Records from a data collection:
════════════════════
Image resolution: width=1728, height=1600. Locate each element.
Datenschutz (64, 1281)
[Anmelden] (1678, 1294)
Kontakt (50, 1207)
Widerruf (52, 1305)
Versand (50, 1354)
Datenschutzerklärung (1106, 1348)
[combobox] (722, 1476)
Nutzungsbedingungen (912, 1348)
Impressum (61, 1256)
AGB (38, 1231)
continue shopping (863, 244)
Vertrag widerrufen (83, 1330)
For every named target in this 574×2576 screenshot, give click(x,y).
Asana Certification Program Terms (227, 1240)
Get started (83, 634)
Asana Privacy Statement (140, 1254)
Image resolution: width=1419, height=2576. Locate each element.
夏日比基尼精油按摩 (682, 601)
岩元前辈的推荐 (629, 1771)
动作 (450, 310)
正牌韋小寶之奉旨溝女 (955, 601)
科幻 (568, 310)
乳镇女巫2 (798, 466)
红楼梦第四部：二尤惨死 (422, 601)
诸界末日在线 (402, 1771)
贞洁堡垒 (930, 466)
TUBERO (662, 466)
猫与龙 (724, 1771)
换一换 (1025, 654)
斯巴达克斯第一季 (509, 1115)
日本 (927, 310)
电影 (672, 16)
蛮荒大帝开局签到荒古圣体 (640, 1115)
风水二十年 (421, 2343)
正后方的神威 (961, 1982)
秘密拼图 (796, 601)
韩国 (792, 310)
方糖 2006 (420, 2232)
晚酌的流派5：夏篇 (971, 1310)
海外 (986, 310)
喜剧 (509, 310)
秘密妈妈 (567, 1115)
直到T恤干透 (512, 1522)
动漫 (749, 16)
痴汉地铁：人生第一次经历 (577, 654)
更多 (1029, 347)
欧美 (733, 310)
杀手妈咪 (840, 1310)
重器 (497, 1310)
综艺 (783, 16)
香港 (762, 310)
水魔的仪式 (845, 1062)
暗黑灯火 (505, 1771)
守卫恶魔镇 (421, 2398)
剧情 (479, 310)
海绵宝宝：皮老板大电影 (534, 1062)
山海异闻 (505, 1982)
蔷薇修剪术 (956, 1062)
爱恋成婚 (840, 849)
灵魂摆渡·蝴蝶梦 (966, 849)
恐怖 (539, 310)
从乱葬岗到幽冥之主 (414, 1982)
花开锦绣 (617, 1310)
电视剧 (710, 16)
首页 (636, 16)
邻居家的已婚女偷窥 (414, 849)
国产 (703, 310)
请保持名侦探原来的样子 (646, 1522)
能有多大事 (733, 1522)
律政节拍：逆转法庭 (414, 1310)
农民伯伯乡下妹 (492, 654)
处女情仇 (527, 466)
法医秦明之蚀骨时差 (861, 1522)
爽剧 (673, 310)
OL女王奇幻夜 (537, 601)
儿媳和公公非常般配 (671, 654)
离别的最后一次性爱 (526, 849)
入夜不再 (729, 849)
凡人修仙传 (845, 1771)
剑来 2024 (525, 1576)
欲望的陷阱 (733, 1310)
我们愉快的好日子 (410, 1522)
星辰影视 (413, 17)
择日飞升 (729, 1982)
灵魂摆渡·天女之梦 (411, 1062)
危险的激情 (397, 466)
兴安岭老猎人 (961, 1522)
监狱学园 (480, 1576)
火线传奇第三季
════════════════════
**What is being asked**:
Copy every line above without changes.

**Reply to the exercise**:
Image resolution: width=1728, height=1600. Locate each element.
Datenschutz (64, 1281)
[Anmelden] (1678, 1294)
Kontakt (50, 1207)
Widerruf (52, 1305)
Versand (50, 1354)
Datenschutzerklärung (1106, 1348)
[combobox] (722, 1476)
Nutzungsbedingungen (912, 1348)
Impressum (61, 1256)
AGB (38, 1231)
continue shopping (863, 244)
Vertrag widerrufen (83, 1330)
For every named target in this 574×2576 screenshot, give click(x,y).
Asana Certification Program Terms (227, 1240)
Get started (83, 634)
Asana Privacy Statement (140, 1254)
Image resolution: width=1419, height=2576. Locate each element.
夏日比基尼精油按摩 (682, 601)
岩元前辈的推荐 (629, 1771)
动作 (450, 310)
正牌韋小寶之奉旨溝女 (955, 601)
科幻 (568, 310)
乳镇女巫2 (798, 466)
红楼梦第四部：二尤惨死 (422, 601)
诸界末日在线 (402, 1771)
贞洁堡垒 (930, 466)
TUBERO (662, 466)
猫与龙 (724, 1771)
换一换 (1025, 654)
斯巴达克斯第一季 (509, 1115)
日本 (927, 310)
电影 (672, 16)
蛮荒大帝开局签到荒古圣体 (640, 1115)
风水二十年 (421, 2343)
正后方的神威 (961, 1982)
秘密拼图 (796, 601)
韩国 (792, 310)
方糖 2006 (420, 2232)
晚酌的流派5：夏篇 (971, 1310)
海外 (986, 310)
喜剧 (509, 310)
秘密妈妈 (567, 1115)
直到T恤干透 (512, 1522)
动漫 (749, 16)
痴汉地铁：人生第一次经历 (577, 654)
更多 (1029, 347)
欧美 (733, 310)
杀手妈咪 (840, 1310)
重器 (497, 1310)
综艺 (783, 16)
香港 (762, 310)
水魔的仪式 (845, 1062)
暗黑灯火 (505, 1771)
守卫恶魔镇 (421, 2398)
剧情 (479, 310)
海绵宝宝：皮老板大电影 (534, 1062)
山海异闻 (505, 1982)
蔷薇修剪术 (956, 1062)
爱恋成婚 (840, 849)
灵魂摆渡·蝴蝶梦 (966, 849)
恐怖 (539, 310)
从乱葬岗到幽冥之主 (414, 1982)
花开锦绣 (617, 1310)
电视剧 (710, 16)
首页 (636, 16)
邻居家的已婚女偷窥 (414, 849)
国产 (703, 310)
请保持名侦探原来的样子 (646, 1522)
能有多大事 (733, 1522)
律政节拍：逆转法庭 (414, 1310)
农民伯伯乡下妹 (492, 654)
处女情仇 (527, 466)
法医秦明之蚀骨时差 (861, 1522)
爽剧 (673, 310)
OL女王奇幻夜 (537, 601)
儿媳和公公非常般配 (671, 654)
离别的最后一次性爱 (526, 849)
入夜不再 (729, 849)
凡人修仙传 (845, 1771)
剑来 2024 (525, 1576)
欲望的陷阱 (733, 1310)
我们愉快的好日子 (410, 1522)
星辰影视 (413, 17)
择日飞升 (729, 1982)
灵魂摆渡·天女之梦 (411, 1062)
危险的激情 (397, 466)
兴安岭老猎人 (961, 1522)
监狱学园 (480, 1576)
火线传奇第三季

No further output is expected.